Andrew C. Greenberg werdna at gate.net
Thu Dec 9 05:21:29 UTC 1999


>On Wed, Dec 08, 1999 at 09:54:13PM -0500, Andrew C. Greenberg wrote:
> > The code works because the only value taken from C was converted to
> > an integer value and stored.  There are no pointers to the Smalltalk
> > object space.
>
>Certainly not.
>
> >
> > You should presume that any call to "instantiateClass:indexableSize"
> > will trigger a garbageCollection, invalidating any pointers (oops or
> > pointers inside oops) and requiring you to reload or use the
> > remappable object stack.
> >
>
>Help me out on this; I want to make sure I haven't gotten myself
>confused. My assumptions are:
>
>1) Garbage collections are scheduled within Smalltalk and are not
>initiated during the execution of any individual primitive. Object
>addresses do not move around during the execution of a primitive.

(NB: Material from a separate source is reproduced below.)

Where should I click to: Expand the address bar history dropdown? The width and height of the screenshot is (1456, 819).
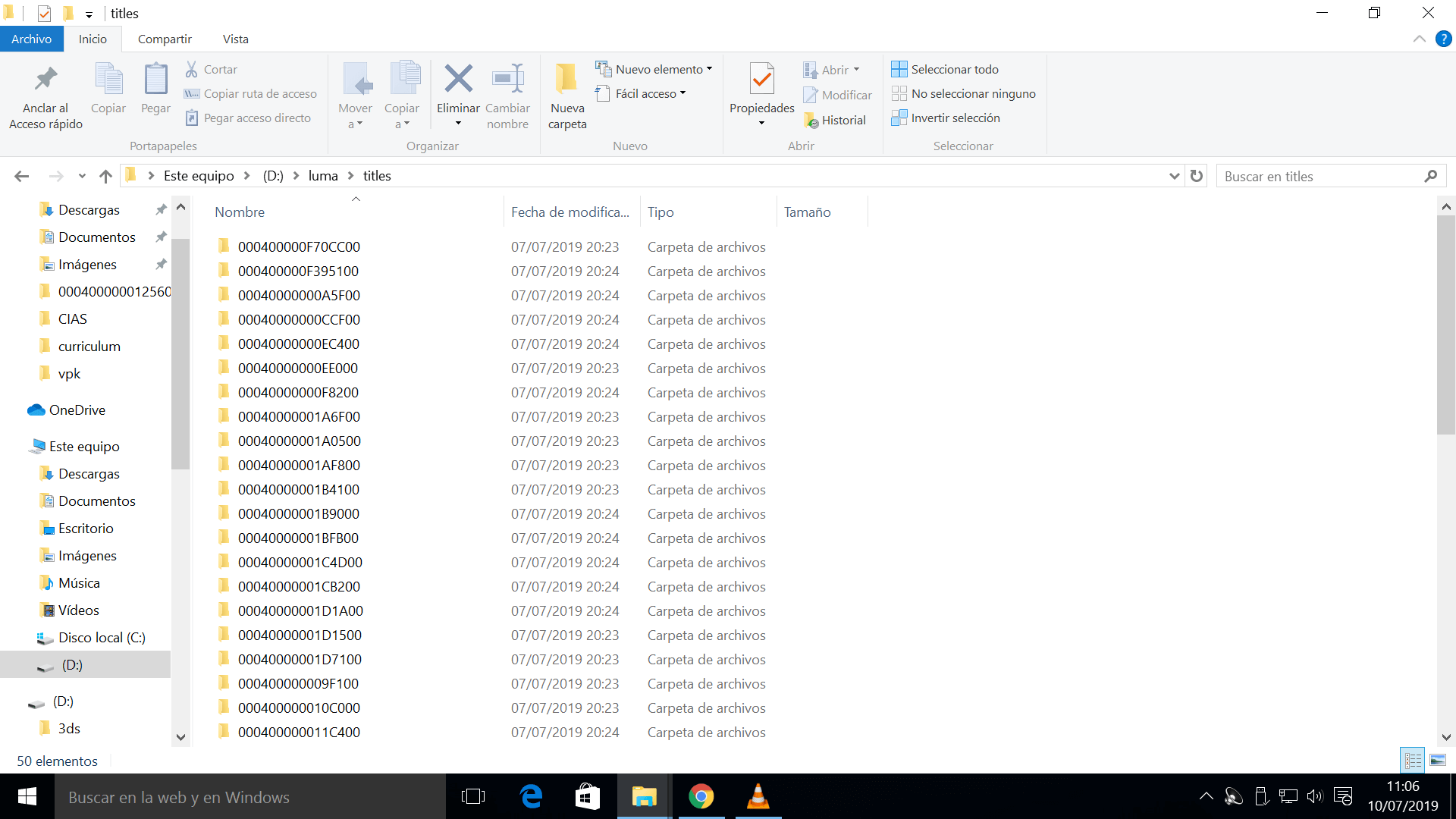pyautogui.click(x=1174, y=176)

Bad assumption.  The call to #instantiate..., even from a primitive 
will trigger garbage collection.

>2) Outside of a primitive, or between calls to a primitive, objects get
>moved around freely by the garbage collector unless they are registered
>as external objects with SystemDictionary>>registerExternalObject:

Also inside a primitive.  I don't believe that registration precludes 
movement of the object, but can't speak to it one way or the other 
without reading the sources again.

>3) A primitive can't maintain a static reference to a Smalltalk object
>unless the object is registered as external, otherwise horrible things
>happen randomly.

It would be an extraordinarily silly thing to do.

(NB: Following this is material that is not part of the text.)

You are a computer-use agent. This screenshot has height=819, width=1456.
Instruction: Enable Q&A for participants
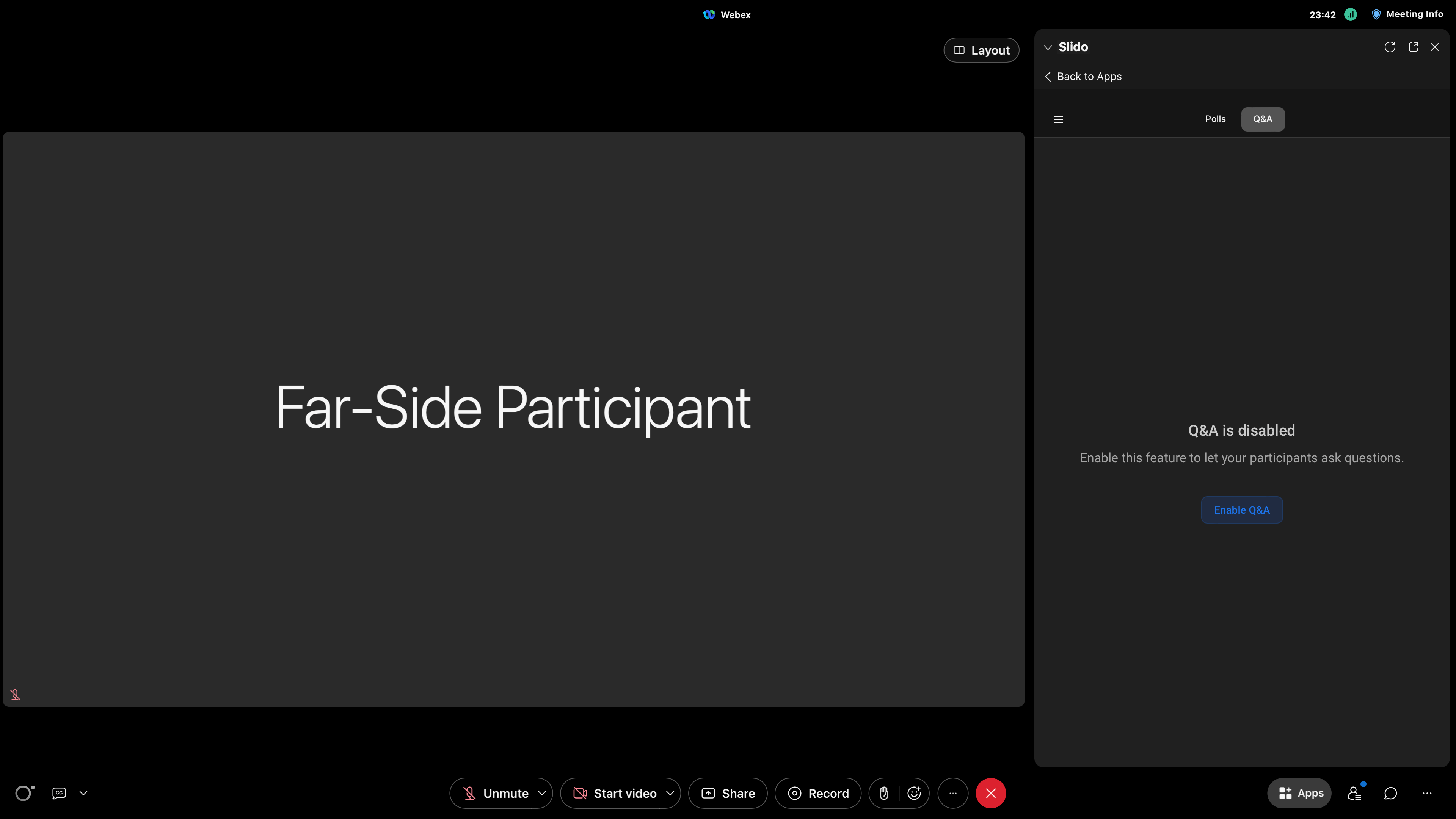point(1241,510)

>4) If you try to allocate an object within a primitive and the allocation
>fails, the garbage collector cannot help you out, and your primitive
>needs to fail in some graceful manner.

I am under the impression that garbage collection works just fine 
inside a primitive.  If it didn't, the rePlugin stuff would never 
survive a stress test.

What wouldn't work would be subsequent references to objects after 
the instantiation, to wit:

	x := "oop of stack at 1"
	y := "integer value of stack at 0"
	z := "instantiation of a string of size y"
	"reference to x of any kind."

You can always reload y from the stack, or use popRemappableOop and 
pushRemappableOop, which can be more convenient in some cases.